Greg Bateman
- Birth name: Gregory Edwin Bateman
- Date of birth: 20 June 1989 (age 35)
- Place of birth: Frimley, Surrey, England
- Height: 1.78 m (5 ft 10 in)
- Weight: 118 kg (18 st 8 lb)
- School: Cranleigh School, Surrey

Rugby union career
- Position(s): Loosehead Prop, Tighthead Prop, Hooker

Senior career
- Years: Team / Apps / (Points)
- 2011: Dorking / 5 / (0)
- 2011–2013: London Welsh / 46 / (15)
- 2013–2015: Exeter Chiefs / 17 / (15)
- 2015–2020: Leicester Tigers / 91 / (35)
- 2020–2022: Dragons / 22 / (0)
- 2011–2022: Total / 181 / (65)
- Correct as of 13 October 2022

= Greg Bateman =

English rugby union player

Gregory Edwin Bateman (born 20 June 1989) is a former English rugby union player.

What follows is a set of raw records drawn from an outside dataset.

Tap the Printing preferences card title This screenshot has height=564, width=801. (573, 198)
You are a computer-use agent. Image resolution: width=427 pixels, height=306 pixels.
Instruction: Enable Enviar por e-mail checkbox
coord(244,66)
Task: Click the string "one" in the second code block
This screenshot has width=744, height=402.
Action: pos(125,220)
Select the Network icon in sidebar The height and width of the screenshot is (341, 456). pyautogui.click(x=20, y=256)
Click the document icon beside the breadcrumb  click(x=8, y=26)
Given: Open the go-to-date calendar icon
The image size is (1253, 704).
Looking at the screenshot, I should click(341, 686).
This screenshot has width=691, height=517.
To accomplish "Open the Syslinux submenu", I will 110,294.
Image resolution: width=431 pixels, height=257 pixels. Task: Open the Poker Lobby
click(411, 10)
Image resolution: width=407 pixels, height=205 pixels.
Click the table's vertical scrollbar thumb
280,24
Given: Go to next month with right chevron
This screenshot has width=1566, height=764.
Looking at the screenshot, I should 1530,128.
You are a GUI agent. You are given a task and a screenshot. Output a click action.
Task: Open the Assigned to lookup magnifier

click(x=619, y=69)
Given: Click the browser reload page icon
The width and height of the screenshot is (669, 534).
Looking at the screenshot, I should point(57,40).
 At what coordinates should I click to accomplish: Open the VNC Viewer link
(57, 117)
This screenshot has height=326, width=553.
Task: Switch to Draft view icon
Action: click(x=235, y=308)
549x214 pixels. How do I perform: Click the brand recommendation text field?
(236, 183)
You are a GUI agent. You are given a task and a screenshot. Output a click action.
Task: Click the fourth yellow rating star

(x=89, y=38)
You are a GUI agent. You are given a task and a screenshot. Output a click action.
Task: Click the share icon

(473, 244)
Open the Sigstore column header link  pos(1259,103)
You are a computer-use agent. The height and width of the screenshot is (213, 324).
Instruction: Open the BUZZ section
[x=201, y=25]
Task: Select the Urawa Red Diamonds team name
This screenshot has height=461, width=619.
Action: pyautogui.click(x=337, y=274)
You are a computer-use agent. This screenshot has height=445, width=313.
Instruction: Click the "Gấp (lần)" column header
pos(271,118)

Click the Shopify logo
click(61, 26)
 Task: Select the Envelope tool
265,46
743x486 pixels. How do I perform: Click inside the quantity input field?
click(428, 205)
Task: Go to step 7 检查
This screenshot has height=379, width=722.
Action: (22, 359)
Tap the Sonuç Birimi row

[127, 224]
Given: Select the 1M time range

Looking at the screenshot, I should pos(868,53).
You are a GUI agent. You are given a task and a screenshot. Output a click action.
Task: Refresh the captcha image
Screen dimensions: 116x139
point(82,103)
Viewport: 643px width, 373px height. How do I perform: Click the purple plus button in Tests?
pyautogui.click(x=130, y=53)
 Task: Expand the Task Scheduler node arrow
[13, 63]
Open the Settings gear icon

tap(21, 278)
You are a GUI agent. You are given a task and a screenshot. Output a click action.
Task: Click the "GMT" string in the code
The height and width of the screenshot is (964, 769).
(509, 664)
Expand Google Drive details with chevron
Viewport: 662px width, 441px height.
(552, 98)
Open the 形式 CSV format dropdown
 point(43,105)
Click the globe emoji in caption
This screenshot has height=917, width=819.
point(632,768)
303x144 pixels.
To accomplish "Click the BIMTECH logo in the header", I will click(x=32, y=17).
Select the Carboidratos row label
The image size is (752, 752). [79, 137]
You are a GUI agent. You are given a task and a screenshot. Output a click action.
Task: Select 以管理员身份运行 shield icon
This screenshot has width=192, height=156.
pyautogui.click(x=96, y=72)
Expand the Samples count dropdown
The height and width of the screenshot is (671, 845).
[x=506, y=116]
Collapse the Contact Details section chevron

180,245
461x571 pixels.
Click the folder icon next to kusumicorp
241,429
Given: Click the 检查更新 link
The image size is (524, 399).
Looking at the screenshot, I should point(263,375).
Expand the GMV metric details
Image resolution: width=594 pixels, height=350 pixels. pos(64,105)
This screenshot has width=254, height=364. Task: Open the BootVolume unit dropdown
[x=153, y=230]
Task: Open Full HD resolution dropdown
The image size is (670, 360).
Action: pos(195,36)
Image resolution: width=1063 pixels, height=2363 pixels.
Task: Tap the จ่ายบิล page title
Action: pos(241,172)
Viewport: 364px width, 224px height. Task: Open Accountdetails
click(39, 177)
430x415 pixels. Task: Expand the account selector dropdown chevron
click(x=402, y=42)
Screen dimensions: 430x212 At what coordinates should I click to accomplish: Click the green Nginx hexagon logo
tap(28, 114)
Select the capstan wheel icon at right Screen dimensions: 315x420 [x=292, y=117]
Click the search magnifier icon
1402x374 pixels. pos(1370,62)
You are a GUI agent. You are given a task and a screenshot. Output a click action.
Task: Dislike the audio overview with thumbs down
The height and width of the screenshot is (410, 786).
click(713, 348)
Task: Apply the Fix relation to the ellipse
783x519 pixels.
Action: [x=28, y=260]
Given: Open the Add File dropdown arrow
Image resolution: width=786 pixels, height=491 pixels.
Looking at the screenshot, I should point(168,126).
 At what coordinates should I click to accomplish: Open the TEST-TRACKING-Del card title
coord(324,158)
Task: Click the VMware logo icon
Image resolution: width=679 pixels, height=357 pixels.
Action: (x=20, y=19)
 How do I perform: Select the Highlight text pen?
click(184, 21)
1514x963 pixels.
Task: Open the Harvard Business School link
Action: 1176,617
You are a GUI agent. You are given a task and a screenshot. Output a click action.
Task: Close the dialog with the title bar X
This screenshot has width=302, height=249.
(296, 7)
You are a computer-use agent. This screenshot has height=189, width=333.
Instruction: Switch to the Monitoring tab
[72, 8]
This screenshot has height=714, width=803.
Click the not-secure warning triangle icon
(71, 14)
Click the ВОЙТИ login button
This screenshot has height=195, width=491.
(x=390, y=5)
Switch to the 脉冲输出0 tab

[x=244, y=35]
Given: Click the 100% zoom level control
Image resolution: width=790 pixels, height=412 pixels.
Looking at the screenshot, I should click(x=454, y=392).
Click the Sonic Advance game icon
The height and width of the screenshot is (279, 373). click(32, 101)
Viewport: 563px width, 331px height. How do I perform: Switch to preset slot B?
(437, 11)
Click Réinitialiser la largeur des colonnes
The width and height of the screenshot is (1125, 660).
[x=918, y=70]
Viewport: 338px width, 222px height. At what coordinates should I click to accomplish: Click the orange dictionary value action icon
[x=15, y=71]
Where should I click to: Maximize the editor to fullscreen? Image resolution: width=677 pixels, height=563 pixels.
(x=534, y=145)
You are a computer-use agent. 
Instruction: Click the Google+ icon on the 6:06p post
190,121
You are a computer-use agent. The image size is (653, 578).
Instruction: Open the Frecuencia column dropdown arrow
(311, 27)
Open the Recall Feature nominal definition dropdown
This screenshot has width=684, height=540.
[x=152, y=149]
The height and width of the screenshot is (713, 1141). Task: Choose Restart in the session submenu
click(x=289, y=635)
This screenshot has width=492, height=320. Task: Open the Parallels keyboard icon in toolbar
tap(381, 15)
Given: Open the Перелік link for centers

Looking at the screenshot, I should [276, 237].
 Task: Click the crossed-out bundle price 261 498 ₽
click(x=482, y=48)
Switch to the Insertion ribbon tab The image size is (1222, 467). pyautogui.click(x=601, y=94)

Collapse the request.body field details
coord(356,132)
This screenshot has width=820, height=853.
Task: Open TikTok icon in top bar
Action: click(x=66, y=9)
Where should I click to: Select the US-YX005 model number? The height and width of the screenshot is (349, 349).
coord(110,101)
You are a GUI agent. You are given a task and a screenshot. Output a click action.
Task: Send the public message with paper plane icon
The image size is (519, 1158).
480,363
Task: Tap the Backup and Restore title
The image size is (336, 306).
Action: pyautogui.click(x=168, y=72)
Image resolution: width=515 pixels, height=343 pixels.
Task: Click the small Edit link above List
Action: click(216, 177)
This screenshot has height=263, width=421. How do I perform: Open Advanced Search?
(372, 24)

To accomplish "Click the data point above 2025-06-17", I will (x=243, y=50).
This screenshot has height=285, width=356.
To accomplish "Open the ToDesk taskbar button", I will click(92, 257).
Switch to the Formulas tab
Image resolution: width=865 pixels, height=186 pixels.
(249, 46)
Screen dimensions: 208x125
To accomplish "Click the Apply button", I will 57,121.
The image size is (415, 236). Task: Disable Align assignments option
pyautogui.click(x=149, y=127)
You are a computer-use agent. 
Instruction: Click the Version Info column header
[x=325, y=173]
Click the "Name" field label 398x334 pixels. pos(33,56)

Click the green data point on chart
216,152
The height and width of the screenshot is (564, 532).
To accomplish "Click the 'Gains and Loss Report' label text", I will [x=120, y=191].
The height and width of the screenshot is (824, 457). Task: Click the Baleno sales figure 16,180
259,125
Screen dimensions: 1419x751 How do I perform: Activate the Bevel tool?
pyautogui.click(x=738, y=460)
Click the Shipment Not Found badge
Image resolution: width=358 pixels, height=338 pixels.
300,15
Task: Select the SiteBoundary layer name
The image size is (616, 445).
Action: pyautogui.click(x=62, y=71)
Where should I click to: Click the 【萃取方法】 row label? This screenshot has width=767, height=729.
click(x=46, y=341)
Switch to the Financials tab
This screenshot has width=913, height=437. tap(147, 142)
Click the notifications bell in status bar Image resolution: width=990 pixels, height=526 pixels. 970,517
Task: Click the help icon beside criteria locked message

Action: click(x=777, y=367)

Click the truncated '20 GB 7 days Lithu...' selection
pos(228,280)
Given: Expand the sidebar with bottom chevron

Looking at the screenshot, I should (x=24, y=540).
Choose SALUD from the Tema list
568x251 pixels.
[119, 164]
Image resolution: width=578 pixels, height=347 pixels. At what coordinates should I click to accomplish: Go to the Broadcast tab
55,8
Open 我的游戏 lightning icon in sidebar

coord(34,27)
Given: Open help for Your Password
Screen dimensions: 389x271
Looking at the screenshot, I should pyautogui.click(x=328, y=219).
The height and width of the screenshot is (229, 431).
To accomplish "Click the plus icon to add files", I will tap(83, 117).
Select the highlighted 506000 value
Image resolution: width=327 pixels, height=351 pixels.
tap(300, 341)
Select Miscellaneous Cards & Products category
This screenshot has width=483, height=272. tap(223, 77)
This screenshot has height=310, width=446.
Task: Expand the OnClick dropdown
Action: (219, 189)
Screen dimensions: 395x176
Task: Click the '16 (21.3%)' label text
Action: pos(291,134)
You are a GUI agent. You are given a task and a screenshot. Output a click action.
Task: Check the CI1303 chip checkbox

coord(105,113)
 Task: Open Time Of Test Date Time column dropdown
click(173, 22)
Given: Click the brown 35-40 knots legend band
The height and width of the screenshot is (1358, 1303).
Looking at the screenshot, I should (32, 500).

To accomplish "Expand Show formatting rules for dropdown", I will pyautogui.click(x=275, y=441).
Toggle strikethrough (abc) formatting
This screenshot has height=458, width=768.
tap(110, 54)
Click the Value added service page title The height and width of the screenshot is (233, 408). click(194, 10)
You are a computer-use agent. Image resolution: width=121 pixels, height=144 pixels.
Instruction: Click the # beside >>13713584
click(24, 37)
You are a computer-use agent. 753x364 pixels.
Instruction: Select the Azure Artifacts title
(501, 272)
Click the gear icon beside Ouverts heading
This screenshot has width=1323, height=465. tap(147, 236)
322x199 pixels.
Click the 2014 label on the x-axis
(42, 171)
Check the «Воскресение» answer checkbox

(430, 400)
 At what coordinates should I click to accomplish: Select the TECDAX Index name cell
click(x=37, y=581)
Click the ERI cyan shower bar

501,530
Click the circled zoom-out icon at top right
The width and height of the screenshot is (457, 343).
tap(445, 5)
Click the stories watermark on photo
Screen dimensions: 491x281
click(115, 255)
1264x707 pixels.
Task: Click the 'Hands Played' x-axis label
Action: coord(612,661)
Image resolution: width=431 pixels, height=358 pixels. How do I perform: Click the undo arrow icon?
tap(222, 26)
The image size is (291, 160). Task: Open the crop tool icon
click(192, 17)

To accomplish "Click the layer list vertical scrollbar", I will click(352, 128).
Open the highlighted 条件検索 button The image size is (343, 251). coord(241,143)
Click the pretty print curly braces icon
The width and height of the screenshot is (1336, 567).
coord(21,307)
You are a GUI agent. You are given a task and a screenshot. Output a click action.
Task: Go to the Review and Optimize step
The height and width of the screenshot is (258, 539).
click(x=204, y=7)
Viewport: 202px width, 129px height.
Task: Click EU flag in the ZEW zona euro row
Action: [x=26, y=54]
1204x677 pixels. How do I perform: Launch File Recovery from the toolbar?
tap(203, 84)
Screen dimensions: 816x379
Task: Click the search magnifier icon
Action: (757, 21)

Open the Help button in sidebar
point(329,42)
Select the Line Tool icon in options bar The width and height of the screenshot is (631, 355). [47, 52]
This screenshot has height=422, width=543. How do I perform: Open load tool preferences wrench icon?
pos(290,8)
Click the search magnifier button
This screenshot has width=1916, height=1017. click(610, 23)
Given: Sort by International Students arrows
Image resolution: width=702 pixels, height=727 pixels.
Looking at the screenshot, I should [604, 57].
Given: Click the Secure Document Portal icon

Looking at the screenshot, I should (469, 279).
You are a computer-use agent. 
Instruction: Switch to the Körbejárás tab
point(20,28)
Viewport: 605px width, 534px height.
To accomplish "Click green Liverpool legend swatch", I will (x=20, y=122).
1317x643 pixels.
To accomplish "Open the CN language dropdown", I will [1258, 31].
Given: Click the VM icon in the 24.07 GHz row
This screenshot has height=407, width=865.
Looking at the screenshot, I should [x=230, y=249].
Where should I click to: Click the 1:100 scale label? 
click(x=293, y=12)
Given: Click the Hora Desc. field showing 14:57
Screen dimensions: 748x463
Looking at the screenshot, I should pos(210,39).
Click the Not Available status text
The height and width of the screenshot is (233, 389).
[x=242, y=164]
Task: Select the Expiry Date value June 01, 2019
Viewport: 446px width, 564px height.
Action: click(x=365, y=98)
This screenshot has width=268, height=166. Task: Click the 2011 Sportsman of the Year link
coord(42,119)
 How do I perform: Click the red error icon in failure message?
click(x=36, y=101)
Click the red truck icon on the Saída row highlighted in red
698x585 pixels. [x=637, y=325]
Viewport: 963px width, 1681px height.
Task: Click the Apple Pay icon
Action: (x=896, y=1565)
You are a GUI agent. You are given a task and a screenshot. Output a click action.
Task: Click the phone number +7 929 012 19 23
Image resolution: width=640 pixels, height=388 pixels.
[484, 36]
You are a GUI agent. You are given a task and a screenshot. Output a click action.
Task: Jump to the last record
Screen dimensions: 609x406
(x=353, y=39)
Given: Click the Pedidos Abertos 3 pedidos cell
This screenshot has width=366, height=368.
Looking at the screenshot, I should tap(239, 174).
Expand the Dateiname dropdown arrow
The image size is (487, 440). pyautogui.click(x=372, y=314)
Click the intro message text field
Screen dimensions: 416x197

Bateman has previously played for the Dragons, Dorking, London Welsh, Exeter Chiefs and Leicester Tigers. He has played in all three front row positions, but primarily played as loosehead prop.

Bateman joined Exeter Chiefs from former Aviva Premiership side London Welsh for the 2013/14 season. Bateman is a former product of the Harlequins academy.

On 18 February it was announced that Bateman was due to join Leicester Tigers for the 2015/16 season. He left ahead of the 2020–21 season.

On 1 September 2020 it was confirmed he had signed for Pro14 side Dragons.

Bateman retired at the end of the 2021–2022 season.